**The problem**
Entries below include pictures. Output exactly the lines from the one with "Ответы для заданий олимпиады по химии" down to the one with "[Close dialog] (203, 1214)", both ends included, and leave the pictures out.

**Supplied material**
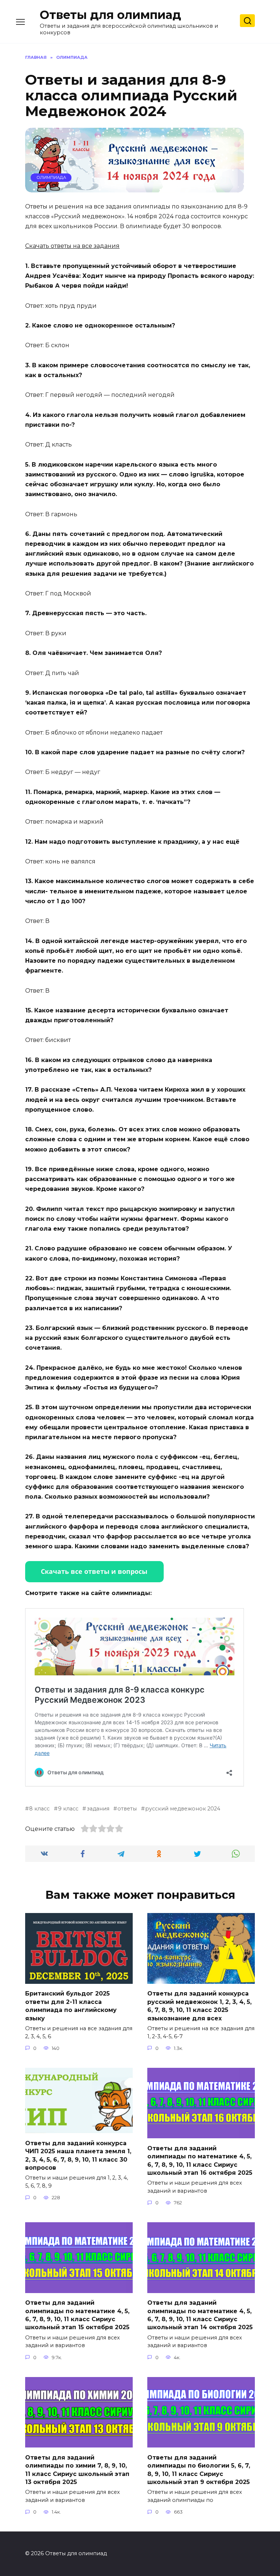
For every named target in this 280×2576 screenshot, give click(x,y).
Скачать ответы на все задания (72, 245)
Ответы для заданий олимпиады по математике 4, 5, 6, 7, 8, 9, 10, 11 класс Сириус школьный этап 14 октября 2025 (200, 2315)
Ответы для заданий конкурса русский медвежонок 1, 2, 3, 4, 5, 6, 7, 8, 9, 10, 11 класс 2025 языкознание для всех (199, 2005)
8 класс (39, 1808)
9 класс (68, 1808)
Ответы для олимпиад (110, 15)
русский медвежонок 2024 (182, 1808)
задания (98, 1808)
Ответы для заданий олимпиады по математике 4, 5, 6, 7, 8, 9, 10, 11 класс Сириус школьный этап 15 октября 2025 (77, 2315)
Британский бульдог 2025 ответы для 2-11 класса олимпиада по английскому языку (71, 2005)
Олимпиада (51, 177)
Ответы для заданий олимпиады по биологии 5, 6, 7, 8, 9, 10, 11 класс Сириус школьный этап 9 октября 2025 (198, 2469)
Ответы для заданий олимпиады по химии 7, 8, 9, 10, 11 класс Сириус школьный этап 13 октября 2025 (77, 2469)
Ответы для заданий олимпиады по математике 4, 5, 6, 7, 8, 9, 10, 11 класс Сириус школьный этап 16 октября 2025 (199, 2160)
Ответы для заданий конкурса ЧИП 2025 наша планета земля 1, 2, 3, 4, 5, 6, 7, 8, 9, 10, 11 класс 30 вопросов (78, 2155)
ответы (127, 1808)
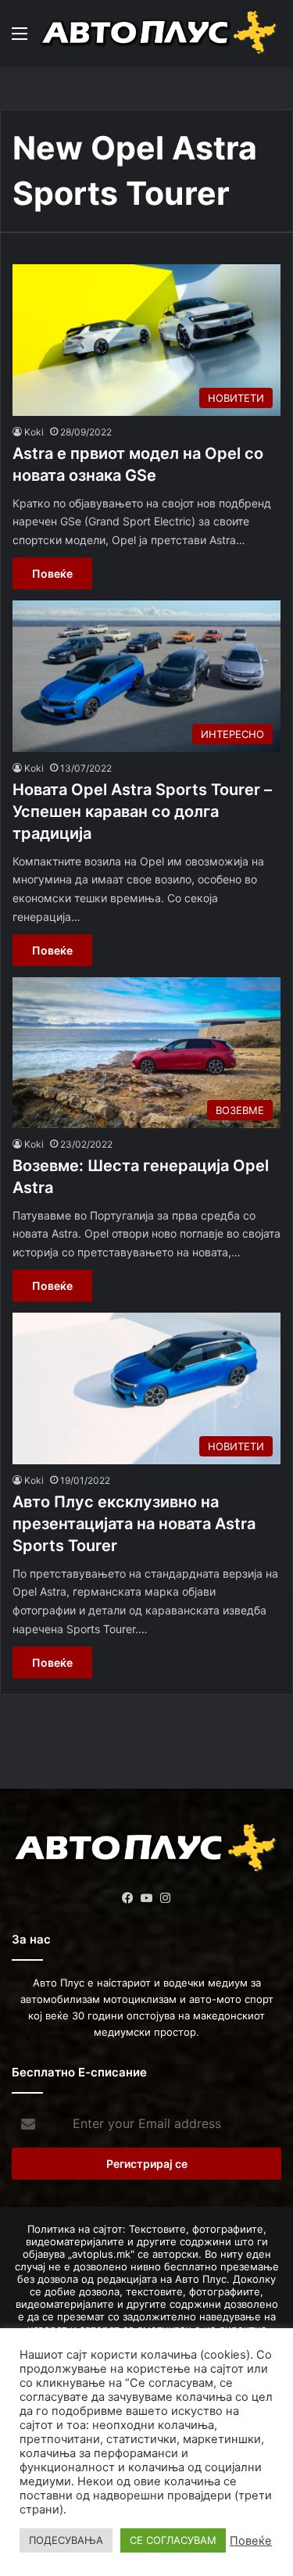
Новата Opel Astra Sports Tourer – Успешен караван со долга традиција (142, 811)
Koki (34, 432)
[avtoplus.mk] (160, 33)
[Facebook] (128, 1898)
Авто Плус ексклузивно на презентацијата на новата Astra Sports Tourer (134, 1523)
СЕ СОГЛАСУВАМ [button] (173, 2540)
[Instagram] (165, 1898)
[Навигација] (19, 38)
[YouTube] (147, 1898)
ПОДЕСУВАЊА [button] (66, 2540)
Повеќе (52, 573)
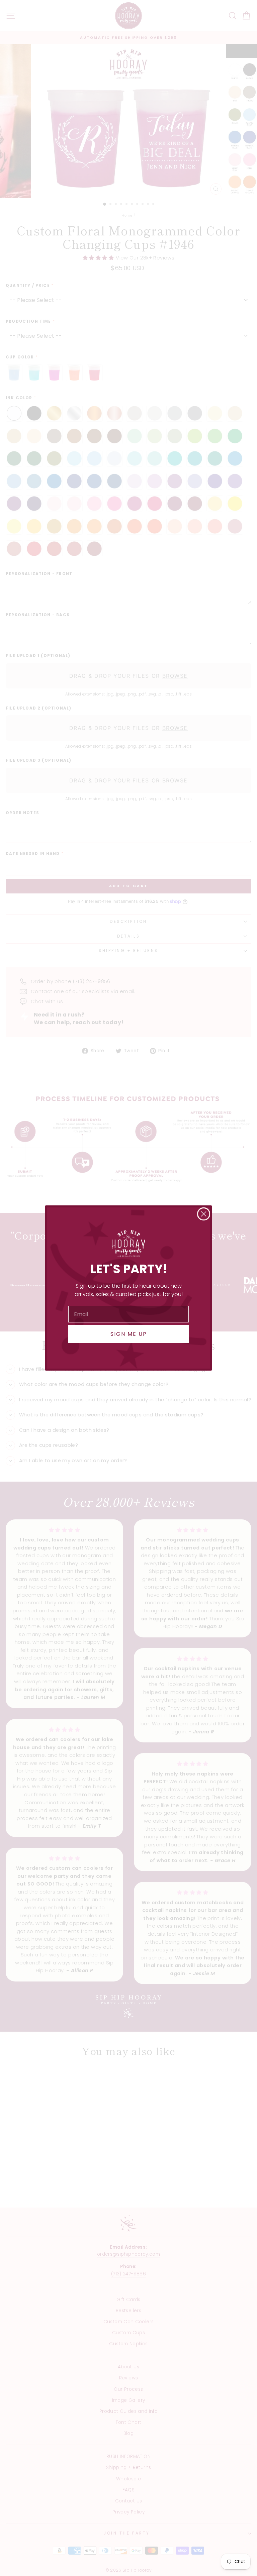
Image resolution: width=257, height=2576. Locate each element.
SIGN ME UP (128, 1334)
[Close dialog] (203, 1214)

...

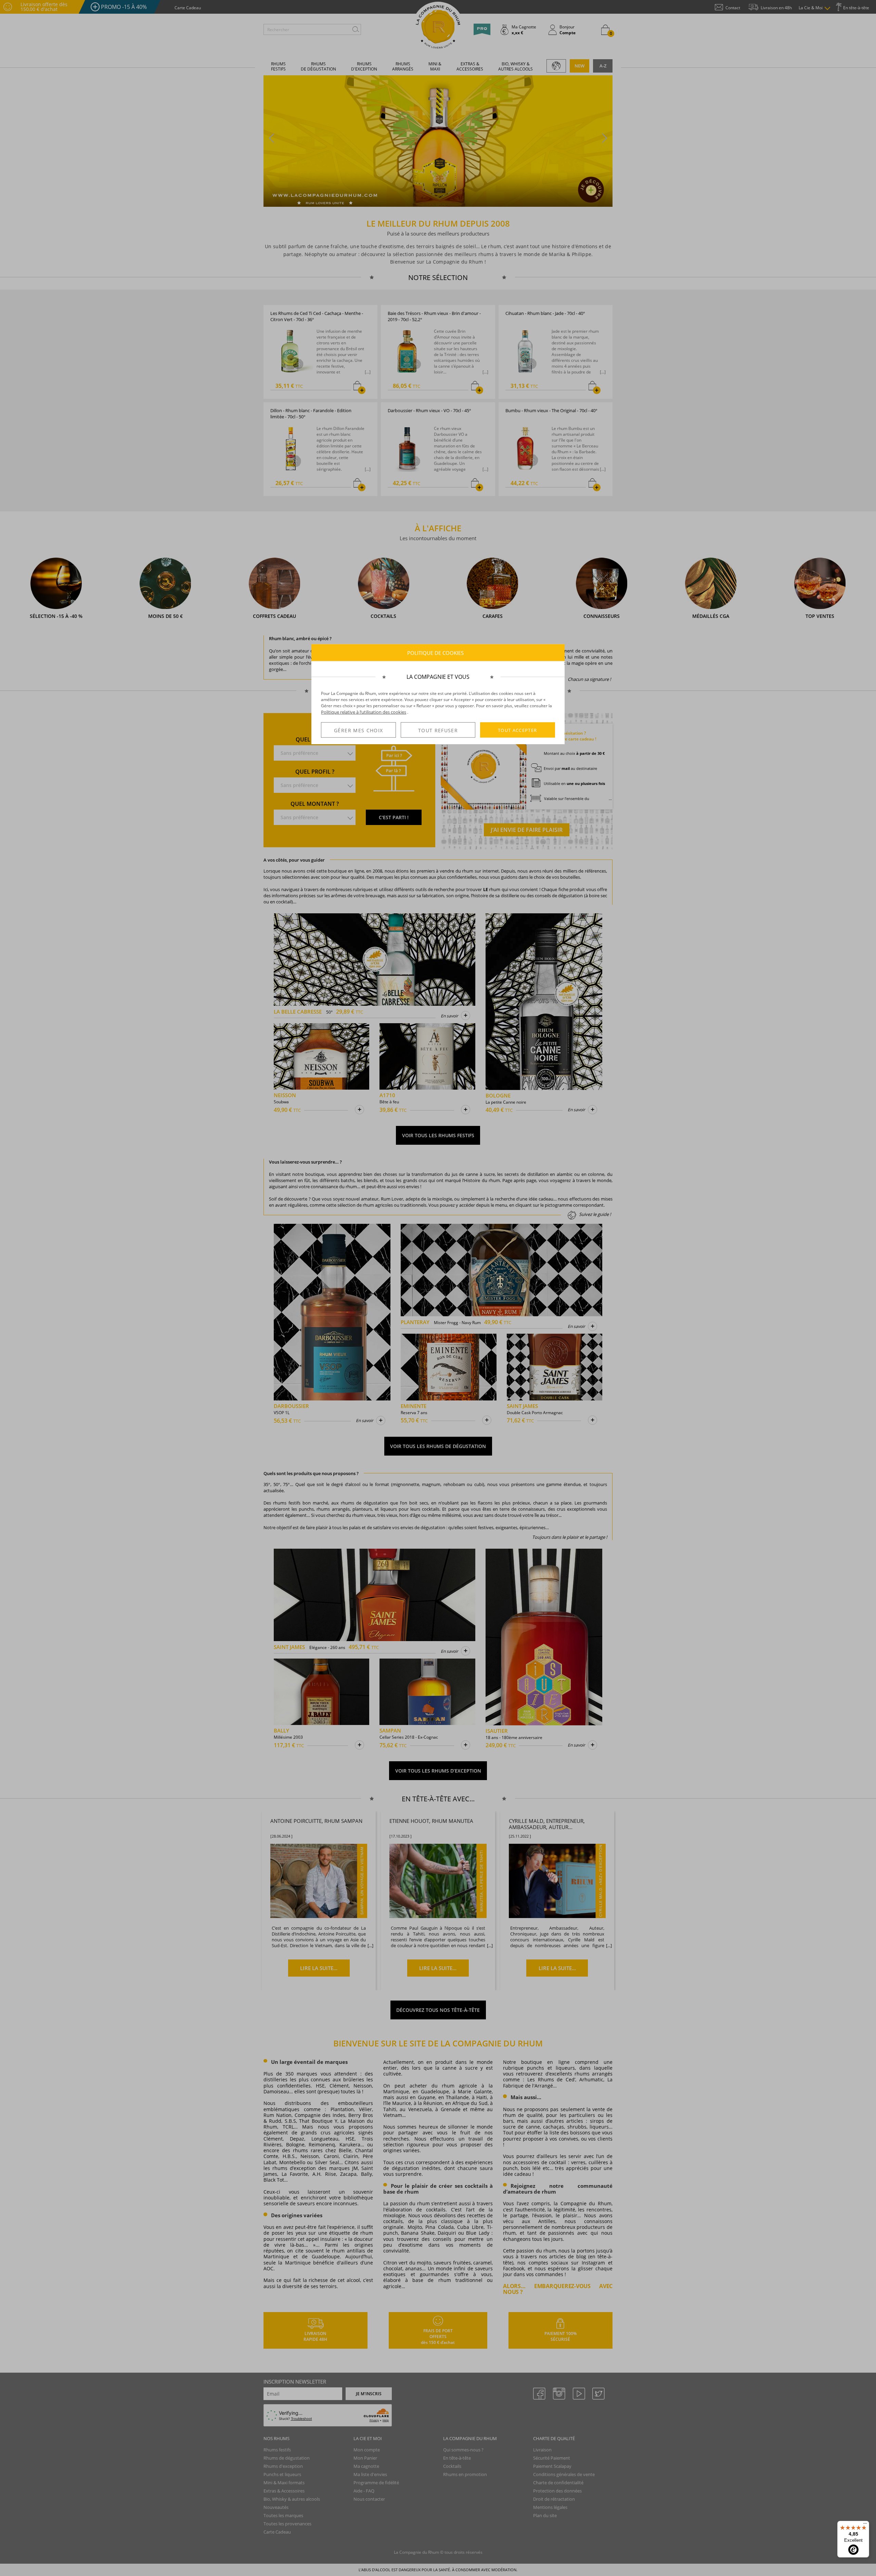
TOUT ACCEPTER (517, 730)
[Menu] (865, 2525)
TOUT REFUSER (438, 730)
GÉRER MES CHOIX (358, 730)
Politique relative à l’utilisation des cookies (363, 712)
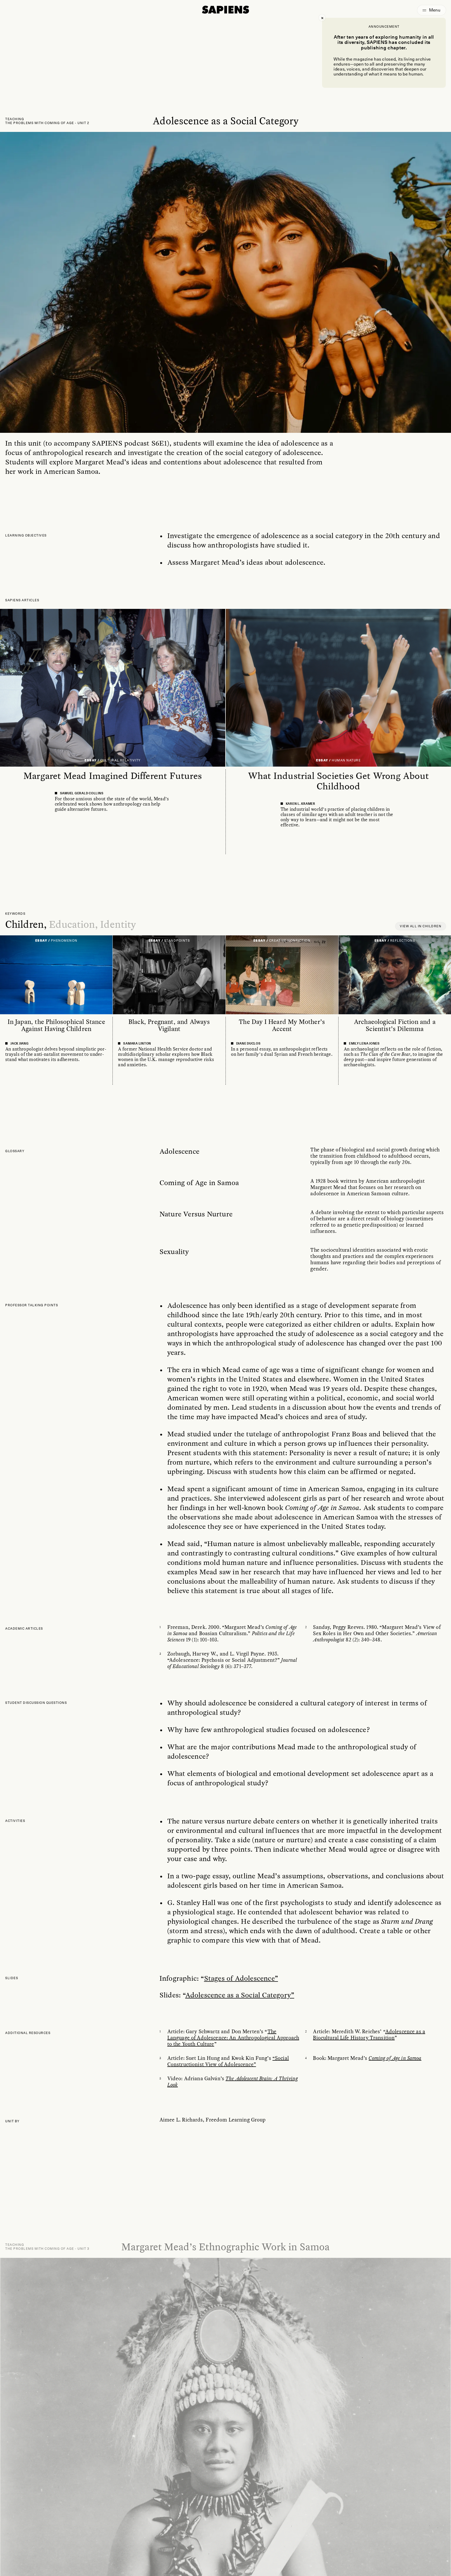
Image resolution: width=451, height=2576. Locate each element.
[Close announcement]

**Answer**
Ответы для заданий олимпиады по химии 7, 8, 9, 10, 11 класс Сириус школьный этап 13 октября 2025 (77, 2469)
Ответы для заданий олимпиады по математике 4, 5, 6, 7, 8, 9, 10, 11 класс Сириус школьный этап 16 октября 2025 (199, 2160)
Ответы для заданий конкурса ЧИП 2025 наша планета земля 1, 2, 3, 4, 5, 6, 7, 8, 9, 10, 11 класс 30 вопросов (78, 2155)
ответы (127, 1808)
Новата Opel Astra Sports Tourer – Успешен караван со долга традиција (142, 811)
Koki (34, 432)
[avtoplus.mk] (160, 33)
[Facebook] (128, 1898)
Авто Плус ексклузивно на презентацијата на новата Astra Sports Tourer (134, 1523)
СЕ СОГЛАСУВАМ [button] (173, 2540)
[Instagram] (165, 1898)
[Навигација] (19, 38)
[YouTube] (147, 1898)
ПОДЕСУВАЊА [button] (66, 2540)
Повеќе (52, 573)
Image resolution: width=257, height=2576. Locate each element.
SIGN ME UP (128, 1334)
[Close dialog] (203, 1214)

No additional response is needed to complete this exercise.